**PROVIDED ENTRIES**
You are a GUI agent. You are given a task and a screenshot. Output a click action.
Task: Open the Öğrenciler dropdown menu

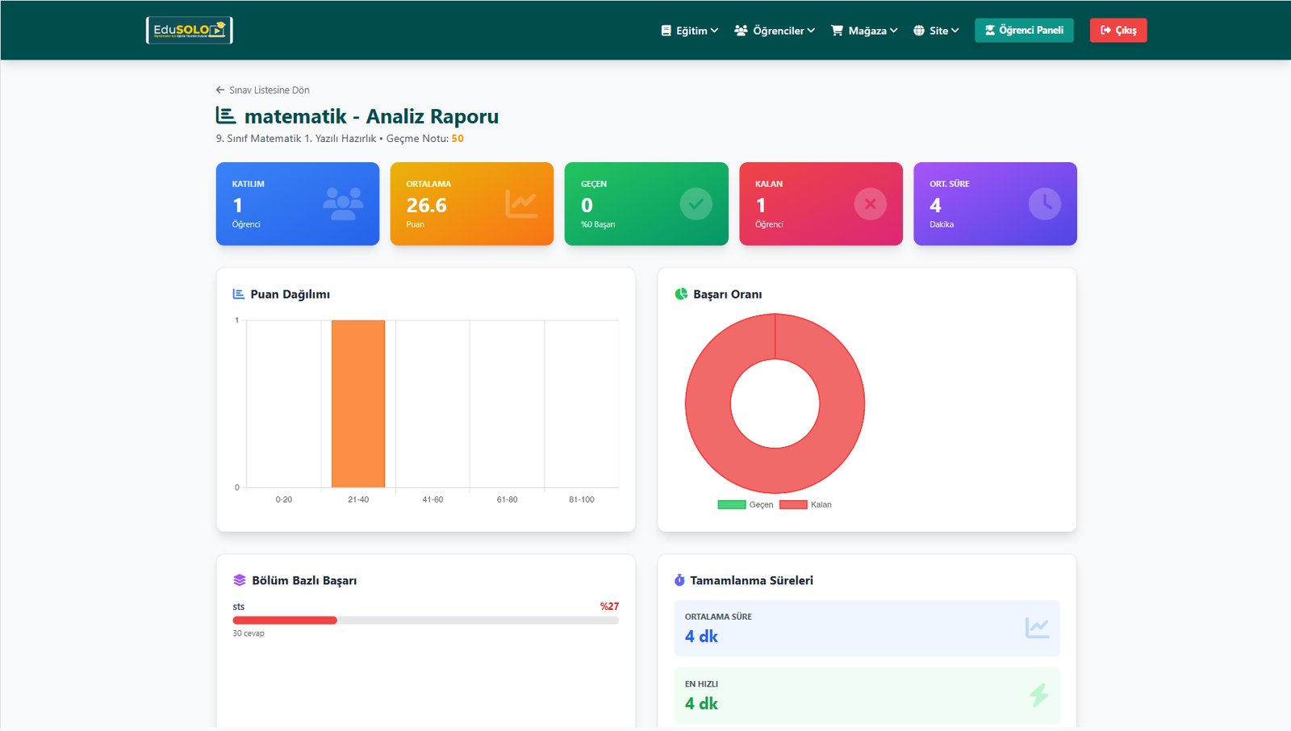775,31
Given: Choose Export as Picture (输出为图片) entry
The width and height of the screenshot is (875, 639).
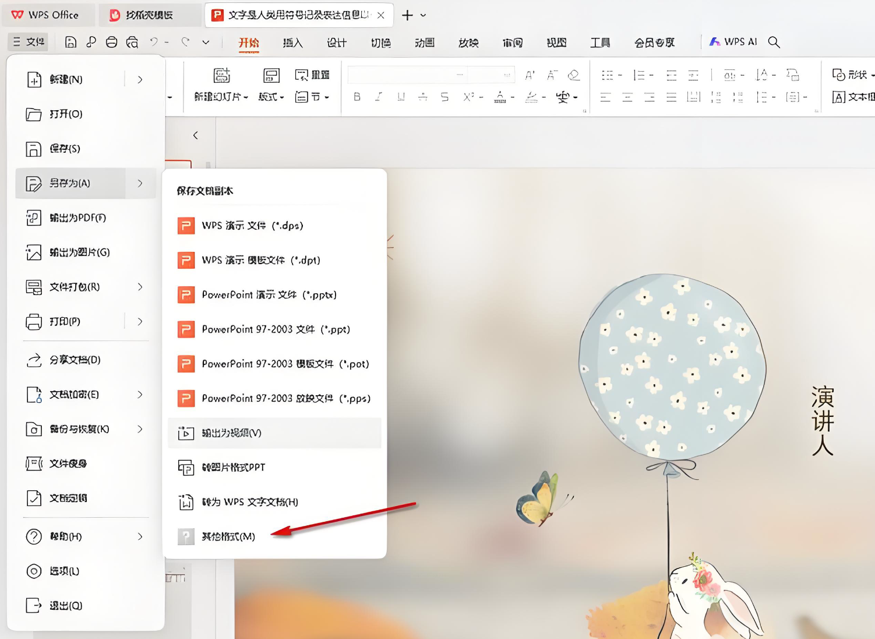Looking at the screenshot, I should 79,252.
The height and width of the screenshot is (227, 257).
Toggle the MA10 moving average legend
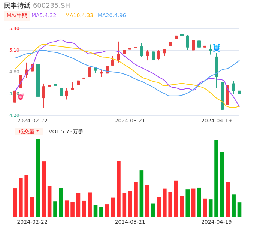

**WHAT THE TASK REQUIRES**
Hand back every line of the material, exactly, without the pictures.

**RESULT FOR THIS TASK**
You are a GUI agent. You are given a task and a screenshot. Output a click action.
Task: Open the Öğrenciler dropdown menu

775,31
Given: Choose Export as Picture (输出为图片) entry
The width and height of the screenshot is (875, 639).
Looking at the screenshot, I should 79,252.
The height and width of the screenshot is (227, 257).
Toggle the MA10 moving average legend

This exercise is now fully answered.